The task: In the entries below, every line that contains "will" must be located and copied.

Items from a dataset:
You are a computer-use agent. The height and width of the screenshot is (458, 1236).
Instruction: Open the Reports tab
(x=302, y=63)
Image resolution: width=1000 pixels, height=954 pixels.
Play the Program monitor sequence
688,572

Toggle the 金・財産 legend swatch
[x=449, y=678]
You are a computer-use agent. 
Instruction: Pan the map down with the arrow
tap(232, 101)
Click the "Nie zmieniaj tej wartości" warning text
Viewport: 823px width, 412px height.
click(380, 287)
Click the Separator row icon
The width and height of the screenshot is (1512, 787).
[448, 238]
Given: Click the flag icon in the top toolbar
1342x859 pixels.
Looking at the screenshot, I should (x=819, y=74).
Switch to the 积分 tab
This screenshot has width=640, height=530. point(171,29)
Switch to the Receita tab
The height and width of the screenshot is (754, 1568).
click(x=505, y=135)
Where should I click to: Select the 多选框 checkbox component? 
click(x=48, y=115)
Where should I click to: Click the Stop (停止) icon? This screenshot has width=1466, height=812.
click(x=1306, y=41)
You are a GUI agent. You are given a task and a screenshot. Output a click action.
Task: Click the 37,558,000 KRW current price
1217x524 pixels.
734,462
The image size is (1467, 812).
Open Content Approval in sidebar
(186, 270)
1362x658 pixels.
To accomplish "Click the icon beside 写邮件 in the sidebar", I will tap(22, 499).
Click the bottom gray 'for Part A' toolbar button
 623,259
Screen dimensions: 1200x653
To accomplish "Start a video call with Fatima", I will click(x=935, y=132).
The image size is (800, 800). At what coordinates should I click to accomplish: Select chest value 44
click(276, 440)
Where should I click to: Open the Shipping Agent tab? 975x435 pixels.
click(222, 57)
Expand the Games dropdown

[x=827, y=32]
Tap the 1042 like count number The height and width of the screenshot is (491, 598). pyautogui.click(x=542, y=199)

Response for this exercise:
To accomplish "Click the icon beside 写邮件 in the sidebar", I will tap(22, 499).
To accomplish "Start a video call with Fatima", I will click(x=935, y=132).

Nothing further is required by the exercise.